バンコクに屋台は何台あるんだろう。2万台ぐらい?
タイ人に聞くと「さぁ……」。すぐに思った、愚問だ。
インフォーマル経済という言葉がある。社会保障や課税の対象にならず、政府にも登録されていない職業を表わす概念を指すそうだ。タイなら、バイクタクシー、三輪タクシー、廃品回収人、日雇い労働者、売買春従事者、家事労働者、そして露天商や行商人……。経済学的に見ると、これらの職業は発展途上地域に見られる過渡的現象で、発展に伴い、縮小・消滅の一途をたどるとされていた。
ところが、東南アジアの中でも経済成長および工業化が著しいタイにおいては、インフォーマル経済の職業の一部はむしろ拡大を見せているという。その一部とは屋台ビジネス。どういうことだ?
2010年8月、フランチャイズ屋台「ルークチン・プラー・ラブート」の店主となり、ルークチン・プラー・トート(揚げた魚のつみれ団子)屋になった31 歳の男がいる。職歴は、ウェイター⇒バイクタクシー運転手⇒メッセンジャー、そしてフリーペーパーの編集者。10年間『DACO』で働いたタイ人Rangsan Yoopochana、愛称オーだ。
バンコク都の東部郊外、スワンルアン地区オンヌット出身の彼は、生まれ育ったオンヌット・ソイ36 の1本奥、ソイ38 の入口にあるセブンイレブンの前に屋台を構え、つみれ団子を揚げている。
これから4回にわたってレポートする「バンコク屋台ビジネス」。今回は、開店2カ月後に聞いた彼の話から、屋台ビジネスの魅力を探ってみた。バンコクの屋台はたしかに時代を、人を映していた。日本人にとっても、タイ人パートナーとのビジネスのヒントになるかもしれない。

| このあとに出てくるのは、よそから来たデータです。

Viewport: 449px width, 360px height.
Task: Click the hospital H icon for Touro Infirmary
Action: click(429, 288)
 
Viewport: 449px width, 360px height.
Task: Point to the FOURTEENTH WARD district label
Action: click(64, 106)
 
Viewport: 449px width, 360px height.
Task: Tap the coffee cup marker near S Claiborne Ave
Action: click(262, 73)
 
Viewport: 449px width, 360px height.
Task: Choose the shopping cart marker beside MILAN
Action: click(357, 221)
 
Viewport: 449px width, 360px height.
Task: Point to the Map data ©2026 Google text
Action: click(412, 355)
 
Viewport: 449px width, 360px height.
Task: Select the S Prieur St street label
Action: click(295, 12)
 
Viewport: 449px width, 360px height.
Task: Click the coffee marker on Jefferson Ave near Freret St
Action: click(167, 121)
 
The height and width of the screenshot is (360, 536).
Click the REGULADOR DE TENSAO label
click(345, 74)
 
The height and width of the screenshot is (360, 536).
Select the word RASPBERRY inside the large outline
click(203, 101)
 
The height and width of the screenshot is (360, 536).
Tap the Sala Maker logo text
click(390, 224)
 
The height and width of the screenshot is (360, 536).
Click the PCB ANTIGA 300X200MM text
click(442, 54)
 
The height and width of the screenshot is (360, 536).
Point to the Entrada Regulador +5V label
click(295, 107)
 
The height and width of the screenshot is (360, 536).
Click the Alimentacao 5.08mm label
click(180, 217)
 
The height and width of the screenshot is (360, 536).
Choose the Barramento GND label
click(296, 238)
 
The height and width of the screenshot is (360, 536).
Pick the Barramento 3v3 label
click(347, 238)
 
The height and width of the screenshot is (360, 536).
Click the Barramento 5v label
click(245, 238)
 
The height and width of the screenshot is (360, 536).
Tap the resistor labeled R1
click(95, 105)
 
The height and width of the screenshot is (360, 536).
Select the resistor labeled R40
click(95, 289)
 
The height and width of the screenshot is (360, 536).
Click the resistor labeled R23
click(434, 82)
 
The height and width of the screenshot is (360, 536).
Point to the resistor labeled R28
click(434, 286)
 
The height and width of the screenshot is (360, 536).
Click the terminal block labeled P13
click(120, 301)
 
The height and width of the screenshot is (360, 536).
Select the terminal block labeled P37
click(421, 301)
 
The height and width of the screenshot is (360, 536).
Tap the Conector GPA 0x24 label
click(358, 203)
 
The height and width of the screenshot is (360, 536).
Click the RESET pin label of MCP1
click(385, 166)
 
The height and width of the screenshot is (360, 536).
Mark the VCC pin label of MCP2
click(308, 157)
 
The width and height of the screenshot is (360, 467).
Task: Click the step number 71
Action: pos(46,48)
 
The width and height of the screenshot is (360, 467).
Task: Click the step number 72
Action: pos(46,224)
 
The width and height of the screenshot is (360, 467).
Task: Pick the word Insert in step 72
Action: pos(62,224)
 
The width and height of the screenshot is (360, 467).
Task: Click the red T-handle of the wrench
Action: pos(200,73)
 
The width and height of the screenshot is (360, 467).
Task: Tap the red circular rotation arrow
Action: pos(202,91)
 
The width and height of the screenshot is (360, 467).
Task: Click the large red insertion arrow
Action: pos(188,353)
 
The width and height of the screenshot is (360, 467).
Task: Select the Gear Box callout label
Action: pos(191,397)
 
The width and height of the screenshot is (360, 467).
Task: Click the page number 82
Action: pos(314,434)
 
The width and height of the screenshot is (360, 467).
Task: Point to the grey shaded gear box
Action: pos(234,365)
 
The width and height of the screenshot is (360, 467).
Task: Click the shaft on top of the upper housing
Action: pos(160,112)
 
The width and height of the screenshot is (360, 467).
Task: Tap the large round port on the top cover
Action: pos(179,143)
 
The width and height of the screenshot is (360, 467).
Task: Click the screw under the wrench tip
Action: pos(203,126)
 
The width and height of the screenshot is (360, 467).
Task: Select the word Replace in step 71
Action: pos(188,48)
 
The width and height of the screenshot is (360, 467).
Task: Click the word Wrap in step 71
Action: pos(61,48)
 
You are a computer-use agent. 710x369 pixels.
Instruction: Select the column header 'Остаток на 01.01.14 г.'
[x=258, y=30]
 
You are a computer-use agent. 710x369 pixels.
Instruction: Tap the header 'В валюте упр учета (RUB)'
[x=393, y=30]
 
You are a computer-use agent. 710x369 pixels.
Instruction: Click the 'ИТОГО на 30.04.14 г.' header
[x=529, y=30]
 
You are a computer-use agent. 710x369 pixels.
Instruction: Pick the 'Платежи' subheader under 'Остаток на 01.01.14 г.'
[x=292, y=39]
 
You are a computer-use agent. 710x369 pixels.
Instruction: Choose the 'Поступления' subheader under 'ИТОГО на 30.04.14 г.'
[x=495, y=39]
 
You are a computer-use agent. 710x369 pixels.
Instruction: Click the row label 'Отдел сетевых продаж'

フランチャイズ屋台は、おいしいビジネス? ―屋台オーナー・オー氏、かく語りき―
開業にいたるまでの経緯と、バンコクで人気のフランチャイズ屋台「ルークチン・プラー・ラブート」に狙い定めた理由、そして展望。ひとりのタイ人は、こういう視点で屋台ビジネスをみていた……。
転身の決心は、時間・金・挑戦
4、5カ月間、ずっと考えていたんだ。「このまま編集の仕事をしていていいのか」。一番は家族との時間がないことがいやだった。子どもの面倒が見たかったんだ。
そしてお金。取材・編集の魅力は未知の体験をし、それを人に伝えること。だけど、社員の数は決まっているし、本の売り上げもある程度読めるし、月給が驚くほど上がることもない。これから子どもにもお金がかかるからね。
自分をちょっと試してみたい気持もあった。チャンスを生かせば、オイシグループ(OISHI、タイで日本食レストラン経営や日本食を販売)みたいな大企業の社長になれるかもしれない。ちゃんと考えてやっていけば、好機はやってくると思うんだ。
フランチャイズなら簡単に始められる
フランチャイズ屋台はダチがやっていて、話を聞いたら、家族との時間が持てそうだし、やり方次第で『DACO』より儲かりそうだった(笑)。
親会社に面接に行くだけで、よっぽど問題がない限り、元手の支度金を払えば、だれでも始められるんだ。試験で落とされることもない、簡単だよ(次回、詳しく紹介するが、原則として日本人は不可。タイ人パートナーが必要だ=編集部註)。